» **Task directions**
Could you set down only the lines from the one including "You are a computer-use" to the end of the records below, inclusive and exact, leaving pictures out?

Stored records
--

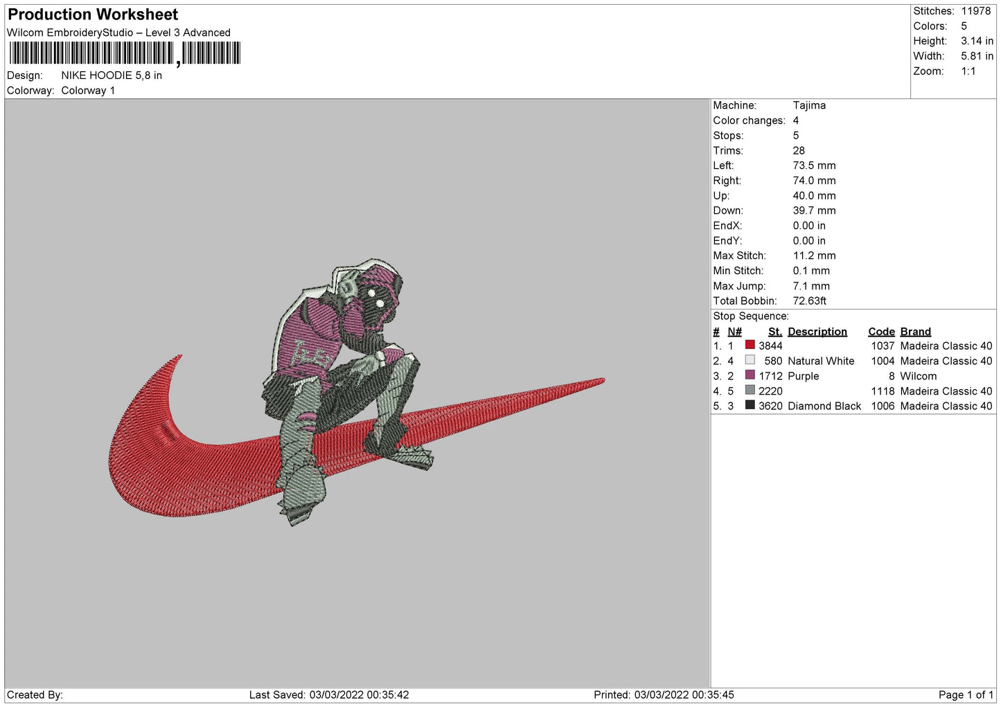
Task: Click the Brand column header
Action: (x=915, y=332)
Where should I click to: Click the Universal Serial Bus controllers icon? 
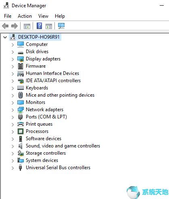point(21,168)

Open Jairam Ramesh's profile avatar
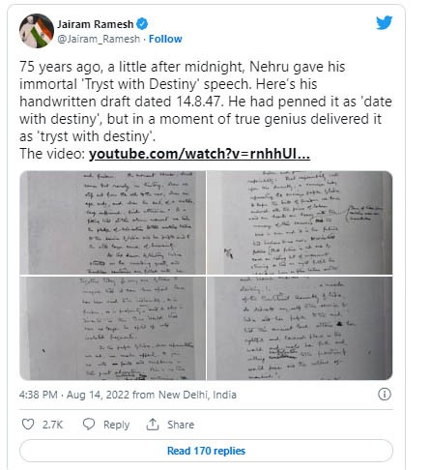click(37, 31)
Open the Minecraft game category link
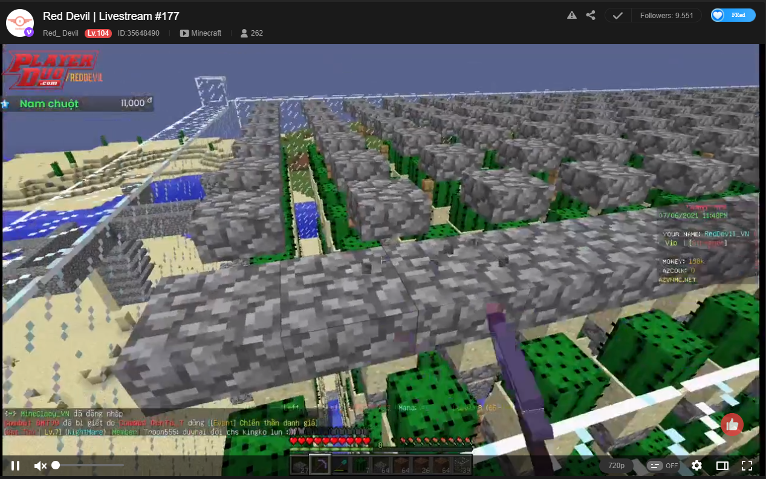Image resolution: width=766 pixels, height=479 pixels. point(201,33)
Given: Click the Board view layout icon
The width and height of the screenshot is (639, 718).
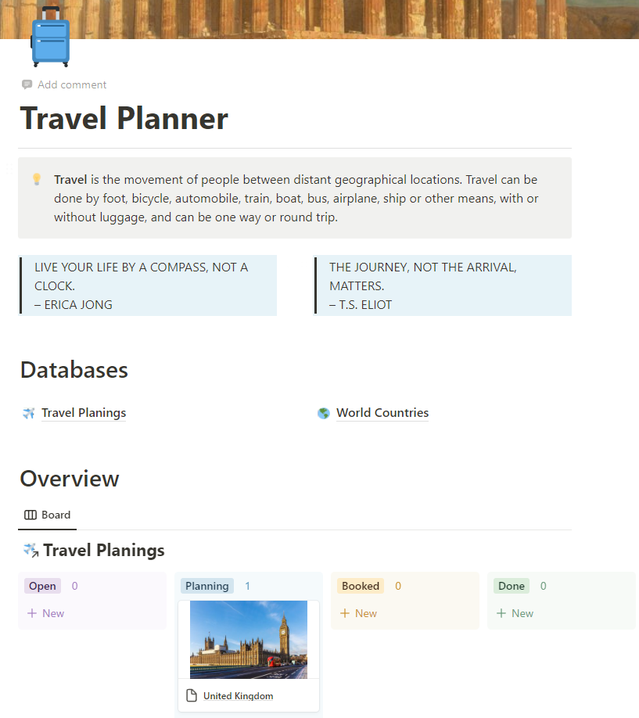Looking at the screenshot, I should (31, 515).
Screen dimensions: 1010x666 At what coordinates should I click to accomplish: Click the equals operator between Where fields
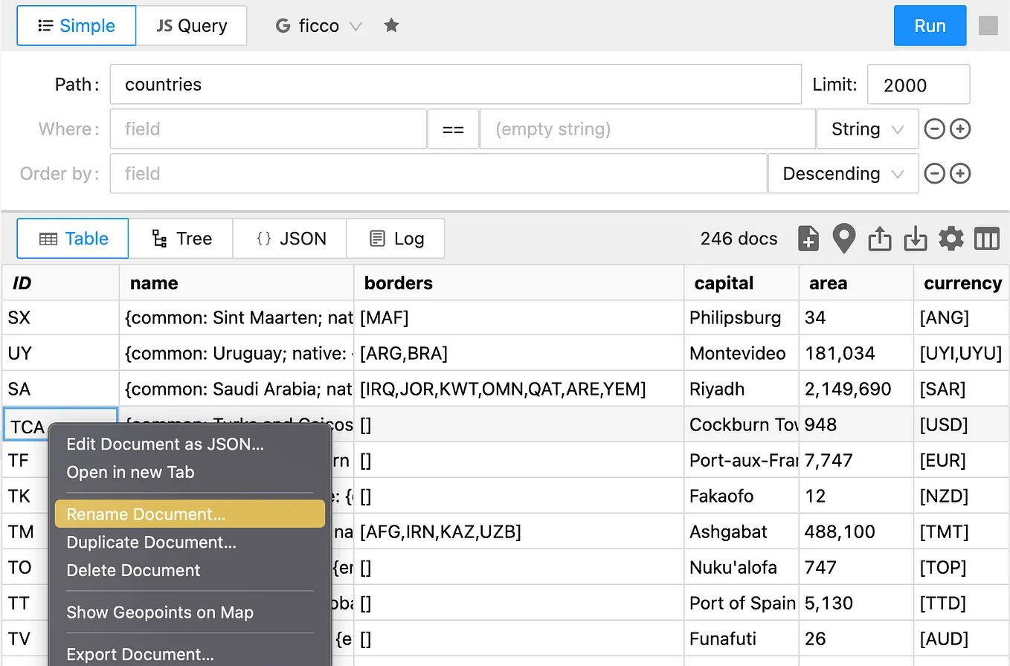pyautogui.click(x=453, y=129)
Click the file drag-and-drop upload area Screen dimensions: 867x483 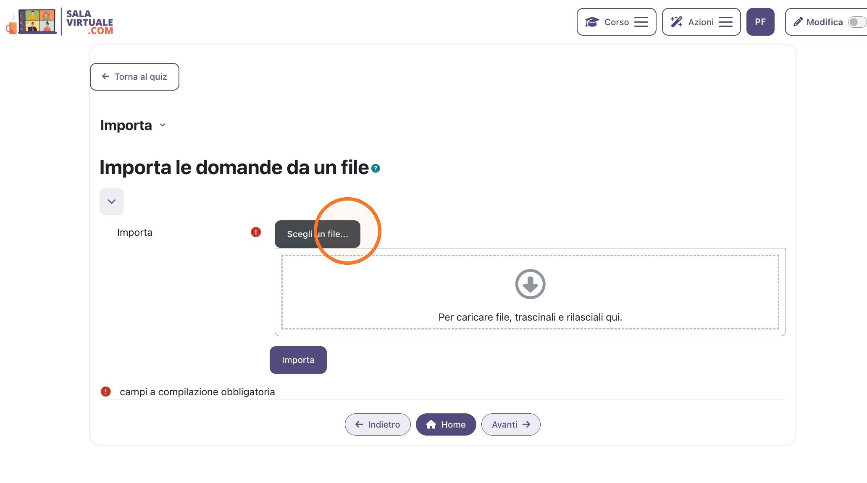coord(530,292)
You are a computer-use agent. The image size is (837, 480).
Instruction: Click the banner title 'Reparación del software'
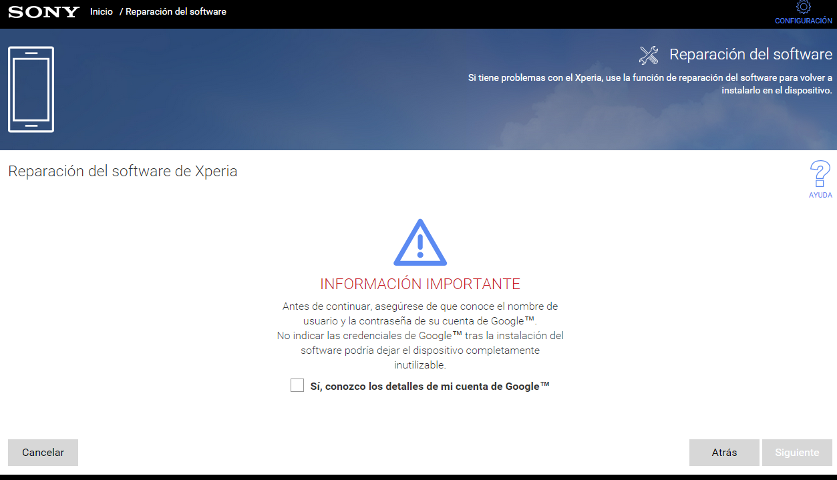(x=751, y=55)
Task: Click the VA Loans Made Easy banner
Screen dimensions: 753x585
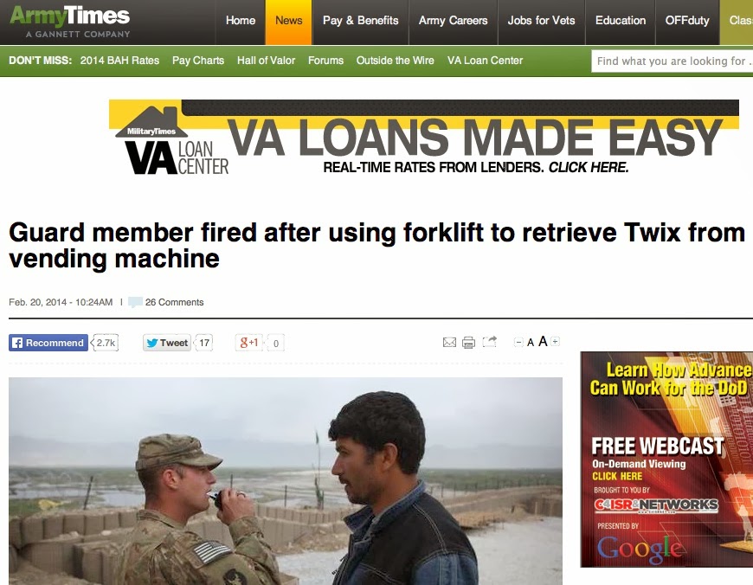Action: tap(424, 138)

--

» **Exercise result**
You are a computer-use agent. The image size is (837, 480).
Instruction: Click the banner title 'Reparación del software'
(x=751, y=55)
Task: Click the VA Loans Made Easy banner
Screen dimensions: 753x585
Action: tap(424, 138)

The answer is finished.